Of course, it may be that you actively choose not to work with anyone who looks or sounds like a DIYer. That’s completely understandable. We all know that the fun work in financial planning is doing the complete job for people, where the investment piece (although important) isn’t the main driver. However, I can think of a few reasons why you might decide to embrace the DIY investors that come your way from time to time:
- You need the income and your cash flow is not yet mature enough to say no. No shame in that.
- There will always be some really hardcore DIY investors who won’t be right for you, but many so-called DIYers are swayable if they can get past a few sticky issues.
- Some of the DIY investors that you do secure will happily morph into more complete financial planning clients over time, once they gain comfort and trust in your investment process.
Research conducted by Pershing suggested that 49% of higher net worth investors considered themselves self-directed. Let’s assume that 10% or 20% are committed to doing it themselves. That’s still 3 or 4 out of 5 DIY prospects that have the potential to work with you, if you have the right proposition.
As a first step to understanding them, I think it’s important to realise that, while they present to you as wanting to do it themselves, this is more likely just a reflection of some healthy cynicism regarding advisers and their ability to add value on the investment piece. If we are brutally honest, who can blame them?
Most financial advisers I know don’t get another financial adviser to manage their affairs for them. Why do you think that is? Clearly they can’t see the value when compared with the costs either, so let’s cut the DIYers some slack.
What are DIY investors looking for in a proposition?
One issue highlighted in the Pershing research was (unsurprisingly) fees. In a financial planning relationship asset-based fees can work just fine, because the value added is so high.
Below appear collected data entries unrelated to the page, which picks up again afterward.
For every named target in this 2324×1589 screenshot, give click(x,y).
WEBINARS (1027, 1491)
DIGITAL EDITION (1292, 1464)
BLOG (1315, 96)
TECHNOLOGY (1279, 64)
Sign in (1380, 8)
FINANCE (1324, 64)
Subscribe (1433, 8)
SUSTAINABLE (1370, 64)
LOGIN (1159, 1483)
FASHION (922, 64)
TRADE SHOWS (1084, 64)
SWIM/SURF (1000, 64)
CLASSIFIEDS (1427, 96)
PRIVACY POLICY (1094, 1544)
However in an investment-only relationship the value added is less and costs matter a whole lot more. So the first thing to look at is how you’re going to price an investment-only service aimed at DIYers. Many prospective clients in this space are looking for fixed fees rather than asset-based fees. You can certainly price this up and still make a profit using a fixed-fee approach.
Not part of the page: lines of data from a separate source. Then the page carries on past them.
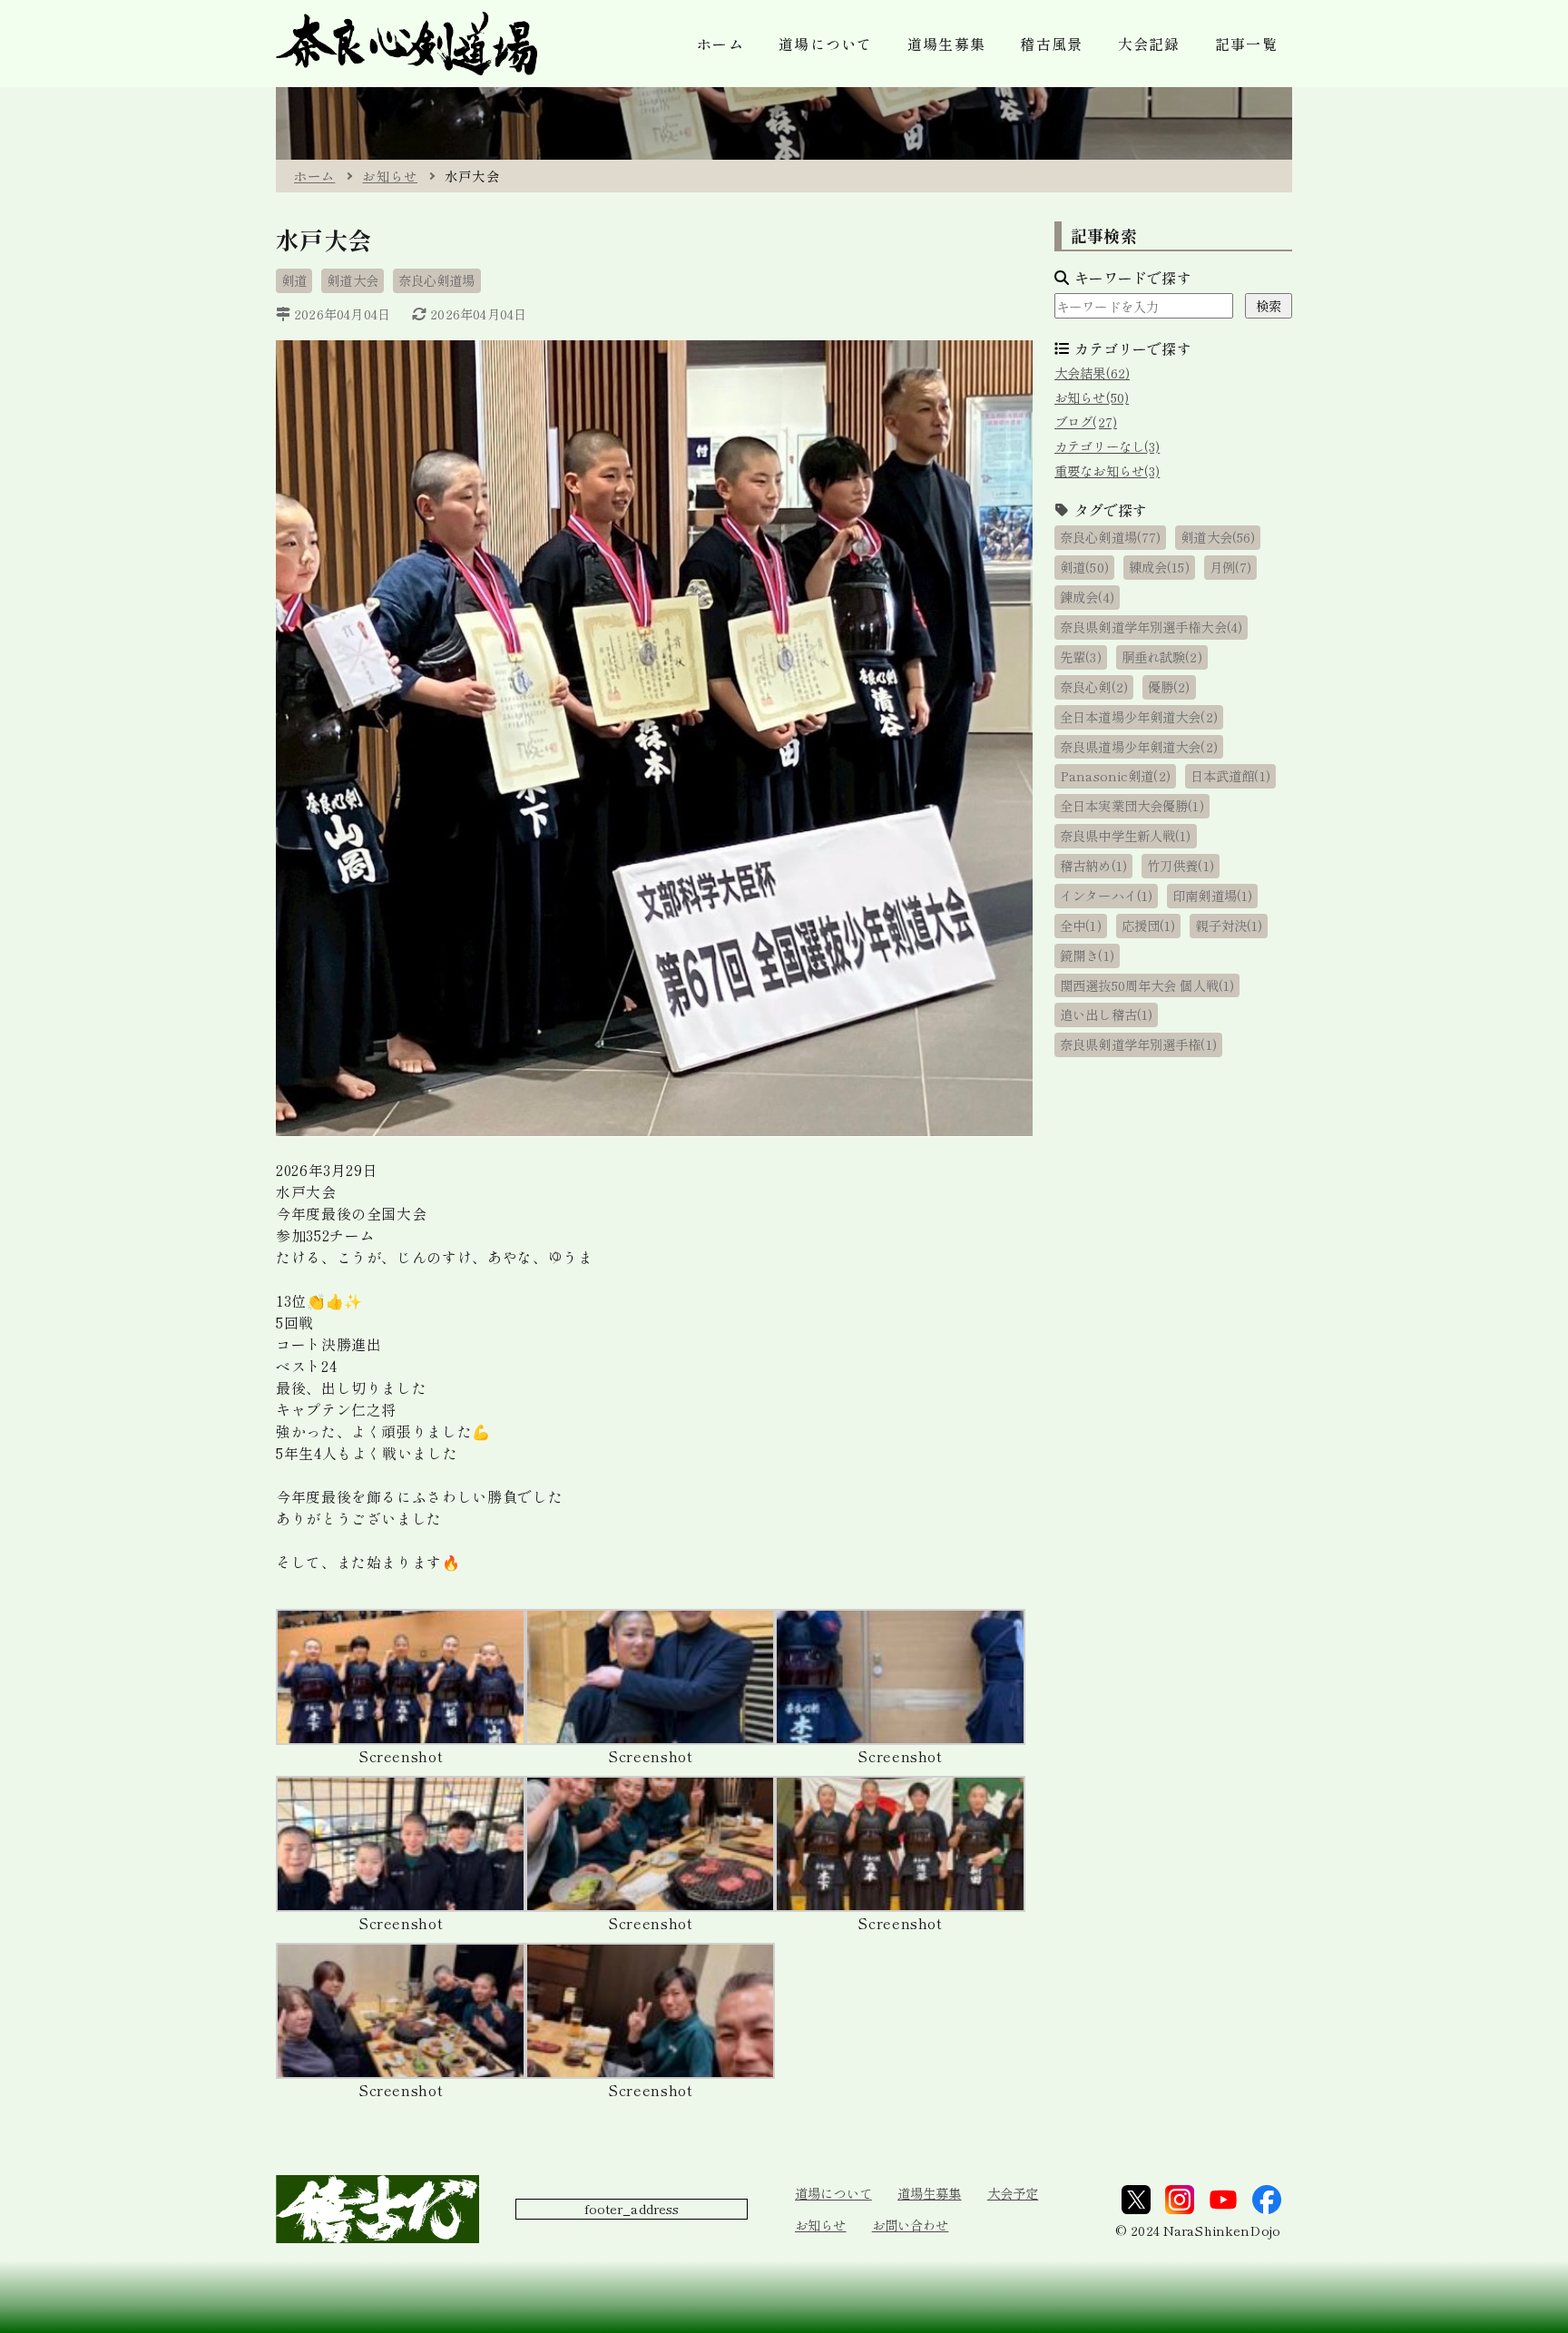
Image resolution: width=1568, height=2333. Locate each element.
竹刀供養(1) (1180, 865)
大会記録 (1149, 43)
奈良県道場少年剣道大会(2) (1139, 746)
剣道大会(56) (1218, 536)
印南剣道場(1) (1212, 895)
Other things DIY clients say they are looking for, according to Pershing, include 'good quality flows of news and information and systems that allow them to access market information and good quality reporting.'
The type of information you sift and collate through in your own work as an adviser, and through your investment committee, is the type of information these clients want. You could certainly package or repackage some of that as outward communication for this investment-focused client segment.
As I said at the outset, you may just decide this segment is not for you. However, if you make a decision to try and engage with the DIY investor, then there are some pitfalls to watch out for:
- The most obvious and problematic, is that while many clients claim to only be interested in investment (or pensions, or whatever); when you get under their skin with some good questioning, this is not the case. This leads me to believe that a certain percentage of so-called self-directed investors are not really that at all. However, your existing first meeting process should be able to sort these people out and pitch them your normal financial planning offering at the end of the first meeting, if that seems appropriate.
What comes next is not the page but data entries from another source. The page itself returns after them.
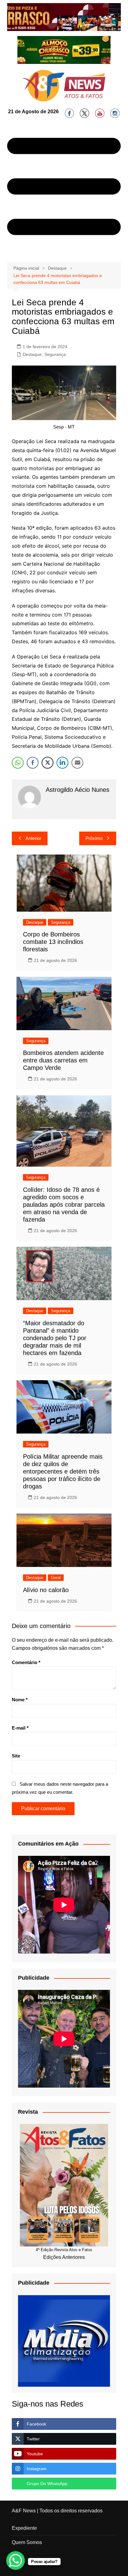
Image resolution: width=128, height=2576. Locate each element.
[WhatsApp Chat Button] (15, 2560)
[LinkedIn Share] (62, 763)
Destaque (32, 354)
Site (16, 1755)
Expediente (24, 2528)
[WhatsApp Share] (18, 763)
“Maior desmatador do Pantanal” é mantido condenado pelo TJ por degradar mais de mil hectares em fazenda (54, 1338)
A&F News (24, 2510)
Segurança (55, 354)
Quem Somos (27, 2542)
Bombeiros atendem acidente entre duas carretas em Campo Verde (63, 1060)
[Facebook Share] (33, 763)
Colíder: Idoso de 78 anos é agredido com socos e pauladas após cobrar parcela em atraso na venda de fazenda (64, 1204)
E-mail (20, 1727)
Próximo (94, 838)
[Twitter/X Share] (47, 763)
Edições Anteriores (64, 2257)
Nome (20, 1699)
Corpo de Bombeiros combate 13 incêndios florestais (53, 942)
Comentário (26, 1662)
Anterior (33, 838)
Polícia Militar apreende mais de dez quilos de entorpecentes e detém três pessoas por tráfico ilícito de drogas (63, 1471)
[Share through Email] (77, 763)
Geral (56, 1577)
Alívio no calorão (46, 1589)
- Of the rest who truly are seeking investment-only advice, there is the problem of service creep. Service creep occurs when the client has been secured on your investment-only service (at a much lower ongoing fee), but then realises they need advice in other areas like tax, family, care or pension issues. Saying no to these extra services, or charging for them appropriately can become very difficult and most firms are not geared up to do it at all, so don’t deceive yourself. If you are going to work in this space, get your boundaries very clear in your own mind and in your written service proposition right up-front. Then you can charge for the extras, or at some point have a discussion about moving across to your full financial planning service.
- You need a way to identify when a prospective client is a genuine DIY investor and have an education/sales process that deals with their issues and concerns. The investment questions you ask will be critical in helping these investors (and you, their adviser) gain clarity around what they do and don’t know.